EXERCISE BRIEF: Turn every line of the listing below into a JSON list of strings, one string per line, leaving out the blank lines.

--- DATA FOR THIS TASK ---

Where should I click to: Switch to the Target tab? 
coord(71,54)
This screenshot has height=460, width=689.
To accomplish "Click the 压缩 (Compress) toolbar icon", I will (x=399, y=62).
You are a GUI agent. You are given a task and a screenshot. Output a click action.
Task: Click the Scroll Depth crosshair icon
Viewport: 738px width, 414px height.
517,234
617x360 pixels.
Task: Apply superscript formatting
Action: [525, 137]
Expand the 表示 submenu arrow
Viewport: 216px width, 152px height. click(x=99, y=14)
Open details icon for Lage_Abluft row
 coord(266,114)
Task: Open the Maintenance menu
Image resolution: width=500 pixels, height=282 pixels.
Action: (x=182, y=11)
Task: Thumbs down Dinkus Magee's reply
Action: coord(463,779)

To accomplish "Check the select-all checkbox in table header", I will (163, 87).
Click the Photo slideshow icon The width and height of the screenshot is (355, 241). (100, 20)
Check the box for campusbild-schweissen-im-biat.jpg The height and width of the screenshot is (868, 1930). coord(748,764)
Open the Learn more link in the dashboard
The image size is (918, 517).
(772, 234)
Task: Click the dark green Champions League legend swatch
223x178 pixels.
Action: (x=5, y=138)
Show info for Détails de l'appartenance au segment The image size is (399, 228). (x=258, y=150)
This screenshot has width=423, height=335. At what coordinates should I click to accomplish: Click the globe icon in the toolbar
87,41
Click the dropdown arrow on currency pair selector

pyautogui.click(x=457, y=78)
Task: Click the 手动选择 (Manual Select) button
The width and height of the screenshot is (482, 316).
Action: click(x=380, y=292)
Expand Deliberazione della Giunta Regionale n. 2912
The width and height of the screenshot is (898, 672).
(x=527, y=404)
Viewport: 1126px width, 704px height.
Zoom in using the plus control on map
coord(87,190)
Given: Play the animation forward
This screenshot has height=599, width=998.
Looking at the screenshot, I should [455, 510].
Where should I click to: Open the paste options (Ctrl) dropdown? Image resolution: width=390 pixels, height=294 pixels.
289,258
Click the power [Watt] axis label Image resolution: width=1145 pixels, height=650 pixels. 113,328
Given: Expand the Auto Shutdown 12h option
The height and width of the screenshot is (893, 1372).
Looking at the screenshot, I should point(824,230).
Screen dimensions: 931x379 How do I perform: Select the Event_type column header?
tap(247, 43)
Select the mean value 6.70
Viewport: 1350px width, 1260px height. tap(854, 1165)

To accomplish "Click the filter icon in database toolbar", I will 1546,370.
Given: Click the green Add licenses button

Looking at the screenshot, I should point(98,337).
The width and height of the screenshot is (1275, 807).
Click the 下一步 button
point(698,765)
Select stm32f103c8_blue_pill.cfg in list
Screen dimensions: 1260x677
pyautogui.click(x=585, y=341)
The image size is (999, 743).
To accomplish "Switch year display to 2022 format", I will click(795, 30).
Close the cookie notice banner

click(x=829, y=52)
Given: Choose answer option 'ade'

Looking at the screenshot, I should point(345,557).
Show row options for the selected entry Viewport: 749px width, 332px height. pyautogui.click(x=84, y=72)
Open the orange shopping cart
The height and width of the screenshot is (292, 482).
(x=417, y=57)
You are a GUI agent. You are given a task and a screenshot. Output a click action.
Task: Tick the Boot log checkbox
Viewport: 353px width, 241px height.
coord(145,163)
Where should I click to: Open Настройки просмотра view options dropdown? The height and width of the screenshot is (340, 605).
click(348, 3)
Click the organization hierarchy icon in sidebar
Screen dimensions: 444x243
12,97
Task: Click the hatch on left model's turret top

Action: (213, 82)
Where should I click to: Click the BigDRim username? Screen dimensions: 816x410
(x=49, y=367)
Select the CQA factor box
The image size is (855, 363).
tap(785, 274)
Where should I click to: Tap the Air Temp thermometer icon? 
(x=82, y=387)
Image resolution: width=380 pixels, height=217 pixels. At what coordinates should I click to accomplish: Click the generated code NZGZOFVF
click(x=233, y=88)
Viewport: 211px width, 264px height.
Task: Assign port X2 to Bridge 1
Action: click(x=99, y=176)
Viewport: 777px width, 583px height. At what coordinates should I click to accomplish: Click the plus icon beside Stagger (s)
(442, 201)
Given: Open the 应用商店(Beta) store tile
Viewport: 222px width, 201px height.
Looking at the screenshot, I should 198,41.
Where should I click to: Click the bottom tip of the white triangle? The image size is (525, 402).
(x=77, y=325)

---

EXERCISE SOLUTION:
[
  "Where should I click to: Switch to the Target tab? ",
  "coord(71,54)",
  "This screenshot has height=460, width=689.",
  "To accomplish \"Click the 压缩 (Compress) toolbar icon\", I will (x=399, y=62).",
  "You are a GUI agent. You are given a task and a screenshot. Output a click action.",
  "Task: Click the Scroll Depth crosshair icon",
  "Viewport: 738px width, 414px height.",
  "517,234",
  "617x360 pixels.",
  "Task: Apply superscript formatting",
  "Action: [525, 137]",
  "Expand the 表示 submenu arrow",
  "Viewport: 216px width, 152px height. click(x=99, y=14)",
  "Open details icon for Lage_Abluft row",
  " coord(266,114)",
  "Task: Open the Maintenance menu",
  "Image resolution: width=500 pixels, height=282 pixels.",
  "Action: (x=182, y=11)",
  "Task: Thumbs down Dinkus Magee's reply",
  "Action: coord(463,779)",
  "To accomplish \"Check the select-all checkbox in table header\", I will (163, 87).",
  "Click the Photo slideshow icon The width and height of the screenshot is (355, 241). (100, 20)",
  "Check the box for campusbild-schweissen-im-biat.jpg The height and width of the screenshot is (868, 1930). coord(748,764)",
  "Open the Learn more link in the dashboard",
  "The image size is (918, 517).",
  "(772, 234)",
  "Task: Click the dark green Champions League legend swatch",
  "223x178 pixels.",
  "Action: (x=5, y=138)",
  "Show info for Détails de l'appartenance au segment The image size is (399, 228). (x=258, y=150)",
  "This screenshot has width=423, height=335. At what coordinates should I click to accomplish: Click the globe icon in the toolbar",
  "87,41",
  "Click the dropdown arrow on currency pair selector",
  "pyautogui.click(x=457, y=78)",
  "Task: Click the 手动选择 (Manual Select) button",
  "The width and height of the screenshot is (482, 316).",
  "Action: click(x=380, y=292)",
  "Expand Deliberazione della Giunta Regionale n. 2912",
  "The width and height of the screenshot is (898, 672).",
  "(x=527, y=404)",
  "Viewport: 1126px width, 704px height.",
  "Zoom in using the plus control on map",
  "coord(87,190)",
  "Given: Play the animation forward",
  "This screenshot has height=599, width=998.",
  "Looking at the screenshot, I should [455, 510].",
  "Where should I click to: Open the paste options (Ctrl) dropdown? Image resolution: width=390 pixels, height=294 pixels.",
  "289,258",
  "Click the power [Watt] axis label Image resolution: width=1145 pixels, height=650 pixels. 113,328",
  "Given: Expand the Auto Shutdown 12h option",
  "The height and width of the screenshot is (893, 1372).",
  "Looking at the screenshot, I should point(824,230).",
  "Screen dimensions: 931x379 How do I perform: Select the Event_type column header?",
  "tap(247, 43)",
  "Select the mean value 6.70",
  "Viewport: 1350px width, 1260px height. tap(854, 1165)",
  "To accomplish \"Click the filter icon in database toolbar\", I will 1546,370.",
  "Given: Click the green Add licenses button",
  "Looking at the screenshot, I should point(98,337).",
  "The width and height of the screenshot is (1275, 807).",
  "Click the 下一步 button",
  "point(698,765)",
  "Select stm32f103c8_blue_pill.cfg in list",
  "Screen dimensions: 1260x677",
  "pyautogui.click(x=585, y=341)",
  "The image size is (999, 743).",
  "To accomplish \"Switch year display to 2022 format\", I will click(795, 30).",
  "Close the cookie notice banner",
  "click(x=829, y=52)",
  "Given: Choose answer option 'ade'",
  "Looking at the screenshot, I should point(345,557).",
  "Show row options for the selected entry Viewport: 749px width, 332px height. pyautogui.click(x=84, y=72)",
  "Open the orange shopping cart",
  "The height and width of the screenshot is (292, 482).",
  "(x=417, y=57)",
  "You are a GUI agent. You are given a task and a screenshot. Output a click action.",
  "Task: Tick the Boot log checkbox",
  "Viewport: 353px width, 241px height.",
  "coord(145,163)",
  "Where should I click to: Open Настройки просмотра view options dropdown? The height and width of the screenshot is (340, 605).",
  "click(348, 3)",
  "Click the organization hierarchy icon in sidebar",
  "Screen dimensions: 444x243",
  "12,97",
  "Task: Click the hatch on left model's turret top",
  "Action: (213, 82)",
  "Where should I click to: Click the BigDRim username? Screen dimensions: 816x410",
  "(x=49, y=367)",
  "Select the CQA factor box",
  "The image size is (855, 363).",
  "tap(785, 274)",
  "Where should I click to: Tap the Air Temp thermometer icon? ",
  "(x=82, y=387)",
  "Image resolution: width=380 pixels, height=217 pixels. At what coordinates should I click to accomplish: Click the generated code NZGZOFVF",
  "click(x=233, y=88)",
  "Viewport: 211px width, 264px height.",
  "Task: Assign port X2 to Bridge 1",
  "Action: click(x=99, y=176)",
  "Viewport: 777px width, 583px height. At what coordinates should I click to accomplish: Click the plus icon beside Stagger (s)",
  "(442, 201)",
  "Given: Open the 应用商店(Beta) store tile",
  "Viewport: 222px width, 201px height.",
  "Looking at the screenshot, I should 198,41.",
  "Where should I click to: Click the bottom tip of the white triangle? The image size is (525, 402).",
  "(x=77, y=325)"
]